The problem: Substitute "Display size" for each occurrence of "Screen dimensions" in the listing below. Leave everything else unchanged and write out the full listing.

Available data:
..........

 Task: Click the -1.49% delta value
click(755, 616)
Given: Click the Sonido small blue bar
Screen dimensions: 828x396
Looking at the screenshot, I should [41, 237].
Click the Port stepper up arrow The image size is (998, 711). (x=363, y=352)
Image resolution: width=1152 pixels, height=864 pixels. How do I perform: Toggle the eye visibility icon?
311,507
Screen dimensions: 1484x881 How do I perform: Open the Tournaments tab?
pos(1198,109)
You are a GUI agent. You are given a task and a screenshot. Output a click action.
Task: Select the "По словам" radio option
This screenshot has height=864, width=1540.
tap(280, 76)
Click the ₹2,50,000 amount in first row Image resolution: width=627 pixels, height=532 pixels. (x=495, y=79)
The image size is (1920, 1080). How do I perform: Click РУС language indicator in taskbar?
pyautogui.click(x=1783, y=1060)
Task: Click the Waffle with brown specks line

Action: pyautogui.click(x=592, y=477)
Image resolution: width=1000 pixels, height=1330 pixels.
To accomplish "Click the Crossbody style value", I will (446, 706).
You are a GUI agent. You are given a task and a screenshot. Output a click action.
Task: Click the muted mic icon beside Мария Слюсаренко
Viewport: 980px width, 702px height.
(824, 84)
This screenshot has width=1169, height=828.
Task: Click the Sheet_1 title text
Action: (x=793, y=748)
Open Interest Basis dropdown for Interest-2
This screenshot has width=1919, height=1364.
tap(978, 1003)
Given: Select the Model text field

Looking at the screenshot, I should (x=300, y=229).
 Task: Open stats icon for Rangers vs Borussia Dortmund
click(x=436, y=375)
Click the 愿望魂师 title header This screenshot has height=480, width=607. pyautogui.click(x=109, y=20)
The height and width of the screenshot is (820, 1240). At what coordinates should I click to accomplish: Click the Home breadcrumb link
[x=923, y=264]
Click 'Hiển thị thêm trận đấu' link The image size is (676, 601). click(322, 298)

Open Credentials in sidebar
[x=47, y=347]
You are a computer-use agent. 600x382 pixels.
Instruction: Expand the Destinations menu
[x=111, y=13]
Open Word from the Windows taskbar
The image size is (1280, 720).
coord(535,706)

..........

Solved problem:
 Task: Click the -1.49% delta value
click(755, 616)
Given: Click the Sonido small blue bar
Display size: 828x396
Looking at the screenshot, I should [41, 237].
Click the Port stepper up arrow The image size is (998, 711). (x=363, y=352)
Image resolution: width=1152 pixels, height=864 pixels. How do I perform: Toggle the eye visibility icon?
311,507
Display size: 1484x881 How do I perform: Open the Tournaments tab?
pos(1198,109)
You are a GUI agent. You are given a task and a screenshot. Output a click action.
Task: Select the "По словам" radio option
This screenshot has height=864, width=1540.
tap(280, 76)
Click the ₹2,50,000 amount in first row Image resolution: width=627 pixels, height=532 pixels. (x=495, y=79)
The image size is (1920, 1080). How do I perform: Click РУС language indicator in taskbar?
pyautogui.click(x=1783, y=1060)
Task: Click the Waffle with brown specks line

Action: pyautogui.click(x=592, y=477)
Image resolution: width=1000 pixels, height=1330 pixels.
To accomplish "Click the Crossbody style value", I will (446, 706).
You are a GUI agent. You are given a task and a screenshot. Output a click action.
Task: Click the muted mic icon beside Мария Слюсаренко
Viewport: 980px width, 702px height.
(824, 84)
This screenshot has width=1169, height=828.
Task: Click the Sheet_1 title text
Action: (x=793, y=748)
Open Interest Basis dropdown for Interest-2
This screenshot has width=1919, height=1364.
tap(978, 1003)
Given: Select the Model text field

Looking at the screenshot, I should (x=300, y=229).
 Task: Open stats icon for Rangers vs Borussia Dortmund
click(x=436, y=375)
Click the 愿望魂师 title header This screenshot has height=480, width=607. pyautogui.click(x=109, y=20)
The height and width of the screenshot is (820, 1240). At what coordinates should I click to accomplish: Click the Home breadcrumb link
[x=923, y=264]
Click 'Hiển thị thêm trận đấu' link The image size is (676, 601). click(322, 298)

Open Credentials in sidebar
[x=47, y=347]
You are a computer-use agent. 600x382 pixels.
Instruction: Expand the Destinations menu
[x=111, y=13]
Open Word from the Windows taskbar
The image size is (1280, 720).
coord(535,706)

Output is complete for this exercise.